◆ THE INPUT ◆

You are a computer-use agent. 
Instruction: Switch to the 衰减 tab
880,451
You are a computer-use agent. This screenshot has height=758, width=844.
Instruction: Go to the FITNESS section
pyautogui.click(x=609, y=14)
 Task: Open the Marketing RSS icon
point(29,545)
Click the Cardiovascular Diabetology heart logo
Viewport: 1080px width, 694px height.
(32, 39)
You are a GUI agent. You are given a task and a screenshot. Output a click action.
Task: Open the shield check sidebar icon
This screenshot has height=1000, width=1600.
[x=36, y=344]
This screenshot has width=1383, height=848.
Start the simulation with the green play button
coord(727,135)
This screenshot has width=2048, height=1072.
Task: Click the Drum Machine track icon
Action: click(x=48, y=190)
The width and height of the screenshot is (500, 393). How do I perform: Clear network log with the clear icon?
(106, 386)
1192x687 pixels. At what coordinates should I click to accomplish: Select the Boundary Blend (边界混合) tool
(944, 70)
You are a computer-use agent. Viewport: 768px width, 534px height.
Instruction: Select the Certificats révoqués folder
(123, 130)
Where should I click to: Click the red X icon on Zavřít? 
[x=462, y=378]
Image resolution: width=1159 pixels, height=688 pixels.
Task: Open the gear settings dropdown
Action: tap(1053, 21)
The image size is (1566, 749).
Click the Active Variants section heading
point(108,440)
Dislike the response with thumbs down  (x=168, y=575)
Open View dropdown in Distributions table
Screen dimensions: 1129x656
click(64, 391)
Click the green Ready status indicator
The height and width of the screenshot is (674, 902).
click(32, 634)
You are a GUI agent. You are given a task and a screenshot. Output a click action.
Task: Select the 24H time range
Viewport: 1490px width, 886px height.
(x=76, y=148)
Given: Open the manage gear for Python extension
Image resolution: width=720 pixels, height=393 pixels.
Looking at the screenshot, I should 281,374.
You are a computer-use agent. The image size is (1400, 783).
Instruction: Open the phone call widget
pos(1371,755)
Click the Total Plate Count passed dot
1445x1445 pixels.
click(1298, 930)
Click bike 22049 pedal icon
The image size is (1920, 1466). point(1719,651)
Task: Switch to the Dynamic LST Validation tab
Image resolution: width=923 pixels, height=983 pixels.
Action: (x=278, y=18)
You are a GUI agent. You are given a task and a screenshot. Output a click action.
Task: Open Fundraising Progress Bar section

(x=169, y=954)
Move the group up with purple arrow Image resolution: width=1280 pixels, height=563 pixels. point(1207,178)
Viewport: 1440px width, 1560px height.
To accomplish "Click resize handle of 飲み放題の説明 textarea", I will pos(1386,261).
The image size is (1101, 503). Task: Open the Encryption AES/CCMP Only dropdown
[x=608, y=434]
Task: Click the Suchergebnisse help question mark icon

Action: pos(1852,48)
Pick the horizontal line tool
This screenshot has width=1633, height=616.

◆ ASSIGNMENT ◆
The "Pick the horizontal line tool" line through the last line above: set these down exactly and add nothing else.

◆ WRITTEN SOLUTION ◆
Pick the horizontal line tool
This screenshot has width=1633, height=616.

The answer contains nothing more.